More often than not, the show actually does more harm to the people who appear on it then good. Its almost too hard to watch these days. As I sit and eat dinner, pulling this up on my DVR, I cringe a little. “Time to watch a Billionaire humiliate people who are clearly looking for a shot and need the money.” This season Ramsey’s producers have done everything they can to humiliate their indentured reality workers. Whether it’s sending farm animals into their rooms at 5:00 AM to wake them up, sort of the same way many slave owners did to their “workers” once upon a time, or the constant over dramatizing of poorly plated and under cooked food by Ramsey himself. Nothing proves how wide the wealth gap is more than watch a Multimillionaire yell at stressed, over worked, and desperate poor folks ,“You Cow! You stupid lil donkey! Get out of my face you shit! Its raw, you eat it!”   Reality competitions of the present have somehow become mirrors of the past. Much like the entertainment in roman coliseums. The wealthy enjoy watching the slaves fight amongst themselves and allow the poor workers of their court to indulge in this showing, as a sort of distraction from their own lives. Every episode Ramsey has the team who’s let him down go back and decide which of the slaves will be sacrificed for their sins. Two are chosen and usually one is sent packing. Then they are presented to their Boss (king) in front of the cooks (gladiators) for their (beheading) berating.  With a snarky comment by Ramsey in post production to boot. “He didn’t have the chops, so he got cut!”– Or something along those lines.

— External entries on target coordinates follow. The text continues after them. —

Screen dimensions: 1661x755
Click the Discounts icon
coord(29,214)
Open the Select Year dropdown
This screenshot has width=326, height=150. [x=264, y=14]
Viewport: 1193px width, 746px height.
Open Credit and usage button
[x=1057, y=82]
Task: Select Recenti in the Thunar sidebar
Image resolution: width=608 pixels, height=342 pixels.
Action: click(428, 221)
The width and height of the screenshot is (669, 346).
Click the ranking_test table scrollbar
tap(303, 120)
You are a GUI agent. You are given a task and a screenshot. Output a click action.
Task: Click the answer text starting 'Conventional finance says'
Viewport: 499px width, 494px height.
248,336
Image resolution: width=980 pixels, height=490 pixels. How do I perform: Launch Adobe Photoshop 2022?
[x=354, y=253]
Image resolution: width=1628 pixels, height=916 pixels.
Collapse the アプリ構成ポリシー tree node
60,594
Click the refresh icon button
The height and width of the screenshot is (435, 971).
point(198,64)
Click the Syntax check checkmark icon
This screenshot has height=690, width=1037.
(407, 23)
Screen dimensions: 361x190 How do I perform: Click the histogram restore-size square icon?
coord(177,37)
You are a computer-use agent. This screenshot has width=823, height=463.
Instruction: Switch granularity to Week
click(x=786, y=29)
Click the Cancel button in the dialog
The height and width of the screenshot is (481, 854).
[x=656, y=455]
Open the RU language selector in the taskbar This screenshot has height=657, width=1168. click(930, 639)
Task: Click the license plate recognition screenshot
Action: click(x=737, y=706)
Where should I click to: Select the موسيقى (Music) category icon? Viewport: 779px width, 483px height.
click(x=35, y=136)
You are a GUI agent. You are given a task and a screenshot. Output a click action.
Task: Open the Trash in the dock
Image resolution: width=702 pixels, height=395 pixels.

The fact is, as you watch people attempt to ‘survive’ an Amazing Race by starving to death and begging for shelter. Or watch people squirm in fear of their head chef so bad that they suffer heart attacks and slice their hands (routinely). Or subscribe to spy cameras from CBS to watch strangers bicker or possibly have sex. All you are doing is feeding A beast that never gets full. 14 years in and now we have shows about “Moonshiners” and trash pickers. If this isn’t the bottom of the barrel, I don’t want to see what that looks like. Life has literally imitated art when considering that so many of the rich have implored a new tag line for indentured servitude, they call it “Interning”. Now the rich have your kids working for free for a credit that may or may not help them get a job after college. Today so often young adults are interning even after college and being humiliated just the same as many of these reality competitors. Check out Sonja Morgan & her throngs of interns (because she cant pay them) on “The Real Housewives of New York City” if you’d like to see it unfold on reality TV.  As art also imitates life. We as a society also have become more aware that everything we do and say is being recorded and privacy is quickly becoming a thing of the past. Above all the middle class have become the poor and the poor in america have become the impoverished.  Wanna see people who barely have food to eat, wear rags, fight amongst each other, and are desperate for just one shot at a better life? Just take a ride through the inner cities and rural areas of america. No DVR Required.